The History of a Movement
The term “Fiber Art” is a broad category that describes a variety of works made, at least in part, from fabric, thread, or yarn. This includes objects produced in techniques ranging from sewn quilts and traditional tapestries to three-dimensional sculptural works and can be machine-stitched or hand-sewn, quilted, embroidered, knitted, crocheted, tufted, felted, or beaded. Further, fiber art objects may feature construction methods such as braiding, coiling, knotting, netting, linking, looping, twining, lashing, and wrapping. Unconventional techniques are frequently paired with unorthodox materials that accentuate the textural quality of the object or provide an inventive bridge to the use of materials associated with other disciplines, such as plastic, paper, and metal.
Bringing their talent and skills, a pool of European and Scandinavian textile artists immigrated to the U.S. from the late 1920s through the 1940s. They began to teach in schools such as Black Mountain College (North Carolina), Cranbrook Art Academy (Michigan), and Pond Farm (Northern California). Through high-profile exhibitions and inclusion in college curricula, fiber-based work became widely recognized as a unique discipline of art by the late 1960s and early 1970s. Woven Forms at the Museum of Contemporary Craft (1963) and Wall Hangings (1969) at the Museum of Modern Art (both in New York City) were two groundbreaking exhibitions that introduced to the public a group of vanguardists – a mix of national and international artists influential in the field. Their works radically challenged the confines of weaving by encouraging a reconsideration of the potential of fiber through assertions of scale, bold structural explorations, while positioning fiber within the broader context of contemporary art. Exhibitions focused on fiber art subsequently crossed the U.S. from east to west, culminating in the 1971 exhibition Deliberate Entanglements at the UCLA Art Galleries, accompanied by a citywide, week-long series of events and lectures at area colleges and cultural venues.

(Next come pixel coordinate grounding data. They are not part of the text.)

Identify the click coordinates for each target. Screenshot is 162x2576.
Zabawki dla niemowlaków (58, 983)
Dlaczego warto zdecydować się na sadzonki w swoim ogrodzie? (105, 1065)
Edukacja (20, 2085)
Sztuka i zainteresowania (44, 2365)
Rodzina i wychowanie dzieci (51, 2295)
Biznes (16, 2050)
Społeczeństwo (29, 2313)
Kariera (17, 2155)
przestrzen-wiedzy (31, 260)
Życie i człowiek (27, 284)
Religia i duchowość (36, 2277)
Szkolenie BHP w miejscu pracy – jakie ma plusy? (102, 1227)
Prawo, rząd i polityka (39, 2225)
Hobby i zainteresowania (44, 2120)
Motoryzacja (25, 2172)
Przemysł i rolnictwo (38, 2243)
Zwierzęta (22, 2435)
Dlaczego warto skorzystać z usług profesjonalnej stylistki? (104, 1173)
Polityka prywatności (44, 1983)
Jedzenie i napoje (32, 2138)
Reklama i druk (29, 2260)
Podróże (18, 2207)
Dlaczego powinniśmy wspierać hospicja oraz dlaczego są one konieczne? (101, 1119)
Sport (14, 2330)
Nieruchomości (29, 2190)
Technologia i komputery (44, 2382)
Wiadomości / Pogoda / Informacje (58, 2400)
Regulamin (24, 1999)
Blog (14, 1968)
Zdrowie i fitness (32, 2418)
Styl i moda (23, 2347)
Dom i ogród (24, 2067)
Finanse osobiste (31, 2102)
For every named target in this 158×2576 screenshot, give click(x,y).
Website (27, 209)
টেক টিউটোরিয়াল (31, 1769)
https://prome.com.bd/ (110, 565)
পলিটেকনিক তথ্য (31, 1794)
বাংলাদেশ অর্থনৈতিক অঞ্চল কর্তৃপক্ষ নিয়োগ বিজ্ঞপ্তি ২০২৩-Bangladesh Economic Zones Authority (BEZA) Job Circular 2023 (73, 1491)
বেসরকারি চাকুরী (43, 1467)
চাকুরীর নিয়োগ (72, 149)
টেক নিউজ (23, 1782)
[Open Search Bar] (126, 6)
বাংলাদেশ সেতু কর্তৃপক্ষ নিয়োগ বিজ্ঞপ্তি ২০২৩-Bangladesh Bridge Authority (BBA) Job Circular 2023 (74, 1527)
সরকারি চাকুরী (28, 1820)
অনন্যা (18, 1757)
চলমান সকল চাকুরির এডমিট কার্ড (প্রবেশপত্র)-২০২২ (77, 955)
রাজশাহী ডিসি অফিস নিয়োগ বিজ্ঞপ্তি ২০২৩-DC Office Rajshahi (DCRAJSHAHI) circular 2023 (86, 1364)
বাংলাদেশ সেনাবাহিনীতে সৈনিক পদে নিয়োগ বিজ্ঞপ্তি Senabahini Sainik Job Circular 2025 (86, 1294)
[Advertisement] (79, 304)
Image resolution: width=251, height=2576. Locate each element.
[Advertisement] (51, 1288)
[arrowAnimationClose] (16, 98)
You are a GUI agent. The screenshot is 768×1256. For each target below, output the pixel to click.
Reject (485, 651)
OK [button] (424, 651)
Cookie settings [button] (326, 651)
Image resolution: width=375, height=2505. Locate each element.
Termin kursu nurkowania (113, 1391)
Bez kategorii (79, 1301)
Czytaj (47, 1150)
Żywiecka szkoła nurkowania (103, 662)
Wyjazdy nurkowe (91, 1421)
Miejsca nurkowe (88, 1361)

Fiber art now began to make its way into the work of multi-disciplinary artists, conversing with the disciplines of textiles and sculpture. Bernard Kester, the curator of Deliberate Entanglements and fiber program head at UCLA (1956 – 1993), viewed college art programs in textiles as the framework for students to develop an “interpretive experimentation” in an environment where “investigation is part of their education.”
Many contemporary fiber artists choose to work on the loom experimenting with unconventional materials and weaves that distort the grid structure of the warp and weft threads. Their weavings may utilize computers to digitize imagery or employ digital methods to print on fabrics that are inserted in their woven works. Artists working off the loom integrate twining, knotting, plaiting, and twisting techniques. For those who create these non-woven forms, their fiber structures move from the flat plane into three-dimensional sculptural space, often intersecting with architecture. Add to these categories the “cross-over” artist who does not identify as a fiber artist but has a strong relationship with textiles and chooses to exploit fiber materials and its processes to realize their creative vision.